I. Was ist die Haupt­ver­samm­lung?

1. Wor­über ent­schei­det die Haupt­ver­samm­lung?

Die Haupt­ver­samm­lung ist zu­stän­dig, so­weit das Ge­setz oder die Sat­zung dies aus­drück­lich be­stim­men, § 119 Abs. 1 AktG (sog. Enu­me­ra­ti­ons­prin­zip). We­gen § 23 Abs. 5 AktG ist die Sat­zung aber in der Zu­wei­sung von Kom­pe­tenz nicht frei. Dar­über hin­aus hat der BGH in "freier Rechts­fort­bil­dung" auch un­ge­schrie­bene Kom­pe­ten­zen ent­wi­ckelt.

Zen­trale Norm ist § 119 AktG. Ne­ben ei­nem Ka­ta­log (Ab­satz 1) ent­hält diese Re­ge­lung einen wich­ti­gen Aus­schlus­stat­be­stand: Grund­sätz­lich ob­liegt der Haupt­ver­samm­lung nicht die Ent­schei­dung über Fra­gen der Ge­schäfts­füh­rung.

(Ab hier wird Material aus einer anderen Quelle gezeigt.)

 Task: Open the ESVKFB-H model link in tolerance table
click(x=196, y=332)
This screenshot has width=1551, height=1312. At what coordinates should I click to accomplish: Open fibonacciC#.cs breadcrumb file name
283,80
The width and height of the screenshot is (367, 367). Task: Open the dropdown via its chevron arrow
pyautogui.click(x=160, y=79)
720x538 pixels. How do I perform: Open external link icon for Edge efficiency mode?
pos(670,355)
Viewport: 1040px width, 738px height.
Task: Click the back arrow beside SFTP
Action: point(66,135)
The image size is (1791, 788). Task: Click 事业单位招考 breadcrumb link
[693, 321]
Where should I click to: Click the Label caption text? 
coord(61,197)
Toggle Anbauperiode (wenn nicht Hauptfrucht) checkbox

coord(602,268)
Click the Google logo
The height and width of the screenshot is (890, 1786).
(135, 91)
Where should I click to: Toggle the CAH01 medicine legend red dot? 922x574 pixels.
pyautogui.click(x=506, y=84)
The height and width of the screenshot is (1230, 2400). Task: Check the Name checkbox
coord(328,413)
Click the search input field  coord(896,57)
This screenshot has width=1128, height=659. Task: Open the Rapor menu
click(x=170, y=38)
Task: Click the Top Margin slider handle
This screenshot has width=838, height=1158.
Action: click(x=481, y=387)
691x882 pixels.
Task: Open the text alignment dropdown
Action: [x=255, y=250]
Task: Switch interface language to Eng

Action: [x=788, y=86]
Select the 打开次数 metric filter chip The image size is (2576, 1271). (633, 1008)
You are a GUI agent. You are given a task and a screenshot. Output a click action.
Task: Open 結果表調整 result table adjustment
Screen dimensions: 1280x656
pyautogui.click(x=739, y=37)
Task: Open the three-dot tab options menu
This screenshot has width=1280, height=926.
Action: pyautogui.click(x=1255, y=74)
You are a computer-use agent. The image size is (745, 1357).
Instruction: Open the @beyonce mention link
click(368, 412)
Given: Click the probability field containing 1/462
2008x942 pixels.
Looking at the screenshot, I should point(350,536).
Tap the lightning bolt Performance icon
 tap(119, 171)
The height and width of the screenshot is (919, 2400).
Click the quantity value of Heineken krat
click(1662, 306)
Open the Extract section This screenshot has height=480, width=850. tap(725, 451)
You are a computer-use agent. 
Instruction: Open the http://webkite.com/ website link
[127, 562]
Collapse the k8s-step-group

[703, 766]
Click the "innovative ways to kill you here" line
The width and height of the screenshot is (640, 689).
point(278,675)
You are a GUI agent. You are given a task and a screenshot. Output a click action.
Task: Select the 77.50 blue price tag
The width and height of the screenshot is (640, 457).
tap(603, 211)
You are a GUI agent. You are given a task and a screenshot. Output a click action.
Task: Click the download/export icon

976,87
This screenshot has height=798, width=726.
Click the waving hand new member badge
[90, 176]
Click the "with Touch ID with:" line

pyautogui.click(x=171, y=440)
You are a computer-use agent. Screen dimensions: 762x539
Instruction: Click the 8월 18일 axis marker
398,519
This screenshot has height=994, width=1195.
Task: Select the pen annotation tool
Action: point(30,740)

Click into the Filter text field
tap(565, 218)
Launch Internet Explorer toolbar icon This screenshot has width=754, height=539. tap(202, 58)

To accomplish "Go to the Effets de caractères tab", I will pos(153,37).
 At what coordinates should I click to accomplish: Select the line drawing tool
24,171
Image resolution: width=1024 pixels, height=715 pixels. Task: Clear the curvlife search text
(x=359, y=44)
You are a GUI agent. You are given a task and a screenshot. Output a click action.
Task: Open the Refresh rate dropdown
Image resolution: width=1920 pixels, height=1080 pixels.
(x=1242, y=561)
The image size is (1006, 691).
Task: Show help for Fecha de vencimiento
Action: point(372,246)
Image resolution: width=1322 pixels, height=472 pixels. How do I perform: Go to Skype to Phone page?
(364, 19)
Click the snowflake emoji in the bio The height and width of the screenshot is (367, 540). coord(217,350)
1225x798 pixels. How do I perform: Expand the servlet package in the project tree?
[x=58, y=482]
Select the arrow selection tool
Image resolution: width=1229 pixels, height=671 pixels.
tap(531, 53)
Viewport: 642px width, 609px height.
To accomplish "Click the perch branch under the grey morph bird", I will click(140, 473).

Der Vor­stand kann dies­be­züg­li­che Fra­gen je­doch vor­le­gen (§ 119 Abs. 2 AktG). In an­de­ren Re­ge­lun­gen weist das AktG der Haupt­ver­samm­lung u.a. die Ent­schei­dung über Fol­gen­des zu:

Nach § 120a Abs. 1 S. 1 AktG hat die Haupt­ver­samm­lung ei­ner bör­sen­no­tier­ten Ge­sell­schaft über die Bil­li­gung des "Ver­gü­tungs­sys­tems" der Vor­stands­mit­glie­der zu be­schlie­ßen ("Say on Pay"). Der Be­schluss be­grün­det we­der Rechte noch Pf­lich­ten, er ist auch nicht an­fecht­bar. Wird das Ver­gü­tungs­sys­tem nicht ge­bil­ligt, muss der Auf­sichts­rat in der nächs­ten HV ein "über­prüf­tes" Sys­tem vor­le­gen (§ 120a III AktG). - § 120a wurde ein­ge­fügt durch ARUG II 2019 und geht auf 2017 durch Ak­tio­närsrechte-RL II neu ge­fasste Vor­ga­ben in Art. 9a V Ak­tio­närs­rechte-RL zu­rück.